• **What you are asked to do**: When the line with "Given: Click the Buy: 499 USD button" is reached, include it and stop; before that, copy each line of the listing exactly from the first.

'''

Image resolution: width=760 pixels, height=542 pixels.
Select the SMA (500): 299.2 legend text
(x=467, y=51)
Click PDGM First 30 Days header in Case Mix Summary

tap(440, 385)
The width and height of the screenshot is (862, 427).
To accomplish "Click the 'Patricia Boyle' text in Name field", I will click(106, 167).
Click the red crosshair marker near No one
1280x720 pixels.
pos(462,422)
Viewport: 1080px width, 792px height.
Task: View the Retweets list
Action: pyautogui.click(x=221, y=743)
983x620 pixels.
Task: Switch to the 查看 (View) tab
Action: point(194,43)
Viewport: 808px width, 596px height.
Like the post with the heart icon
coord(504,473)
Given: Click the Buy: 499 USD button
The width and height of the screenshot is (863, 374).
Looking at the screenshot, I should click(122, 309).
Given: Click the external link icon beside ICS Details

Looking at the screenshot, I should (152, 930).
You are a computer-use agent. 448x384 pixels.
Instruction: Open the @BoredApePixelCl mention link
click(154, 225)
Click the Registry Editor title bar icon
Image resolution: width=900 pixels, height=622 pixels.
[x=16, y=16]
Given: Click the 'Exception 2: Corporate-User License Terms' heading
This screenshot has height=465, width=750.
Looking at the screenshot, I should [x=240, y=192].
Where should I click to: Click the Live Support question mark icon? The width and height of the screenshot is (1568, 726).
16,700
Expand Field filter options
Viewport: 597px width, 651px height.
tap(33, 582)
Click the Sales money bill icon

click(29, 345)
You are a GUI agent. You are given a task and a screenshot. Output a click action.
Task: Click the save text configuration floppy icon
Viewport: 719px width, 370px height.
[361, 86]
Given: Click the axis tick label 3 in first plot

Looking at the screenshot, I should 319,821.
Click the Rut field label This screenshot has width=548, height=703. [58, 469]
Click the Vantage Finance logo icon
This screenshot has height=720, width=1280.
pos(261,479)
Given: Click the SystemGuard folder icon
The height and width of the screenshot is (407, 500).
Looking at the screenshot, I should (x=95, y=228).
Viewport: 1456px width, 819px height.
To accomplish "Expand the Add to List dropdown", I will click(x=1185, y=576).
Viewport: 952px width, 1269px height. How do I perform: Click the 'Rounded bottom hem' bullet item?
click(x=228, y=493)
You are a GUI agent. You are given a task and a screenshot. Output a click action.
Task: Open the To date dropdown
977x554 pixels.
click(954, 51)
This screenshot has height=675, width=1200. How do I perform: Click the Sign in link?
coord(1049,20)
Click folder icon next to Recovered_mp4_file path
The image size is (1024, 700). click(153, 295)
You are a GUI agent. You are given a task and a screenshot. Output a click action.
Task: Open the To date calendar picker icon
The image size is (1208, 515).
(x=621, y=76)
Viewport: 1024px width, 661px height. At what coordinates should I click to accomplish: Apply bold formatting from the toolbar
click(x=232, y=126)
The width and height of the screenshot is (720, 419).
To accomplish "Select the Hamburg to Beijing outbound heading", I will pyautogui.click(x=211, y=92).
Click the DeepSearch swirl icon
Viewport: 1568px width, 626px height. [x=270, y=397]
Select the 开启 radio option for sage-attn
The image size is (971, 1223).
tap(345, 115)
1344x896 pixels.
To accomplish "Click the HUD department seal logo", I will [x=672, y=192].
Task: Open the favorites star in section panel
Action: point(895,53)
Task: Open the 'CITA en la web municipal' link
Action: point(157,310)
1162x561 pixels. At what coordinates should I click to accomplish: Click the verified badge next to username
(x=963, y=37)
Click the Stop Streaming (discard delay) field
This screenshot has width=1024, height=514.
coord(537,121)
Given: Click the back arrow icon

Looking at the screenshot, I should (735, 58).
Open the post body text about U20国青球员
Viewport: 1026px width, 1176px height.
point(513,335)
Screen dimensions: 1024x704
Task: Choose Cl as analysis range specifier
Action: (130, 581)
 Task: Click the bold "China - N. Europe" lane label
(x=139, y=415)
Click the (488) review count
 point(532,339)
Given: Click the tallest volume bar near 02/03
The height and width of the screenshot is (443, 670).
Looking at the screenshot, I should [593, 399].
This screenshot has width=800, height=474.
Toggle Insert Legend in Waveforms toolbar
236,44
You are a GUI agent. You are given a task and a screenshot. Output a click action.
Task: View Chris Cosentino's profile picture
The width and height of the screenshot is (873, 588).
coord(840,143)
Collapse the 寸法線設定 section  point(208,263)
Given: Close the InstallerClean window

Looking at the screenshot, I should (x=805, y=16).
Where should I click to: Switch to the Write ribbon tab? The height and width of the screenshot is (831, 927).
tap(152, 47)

'''

• **Your response**:
Image resolution: width=760 pixels, height=542 pixels.
Select the SMA (500): 299.2 legend text
(x=467, y=51)
Click PDGM First 30 Days header in Case Mix Summary

tap(440, 385)
The width and height of the screenshot is (862, 427).
To accomplish "Click the 'Patricia Boyle' text in Name field", I will click(106, 167).
Click the red crosshair marker near No one
1280x720 pixels.
pos(462,422)
Viewport: 1080px width, 792px height.
Task: View the Retweets list
Action: pyautogui.click(x=221, y=743)
983x620 pixels.
Task: Switch to the 查看 (View) tab
Action: point(194,43)
Viewport: 808px width, 596px height.
Like the post with the heart icon
coord(504,473)
Given: Click the Buy: 499 USD button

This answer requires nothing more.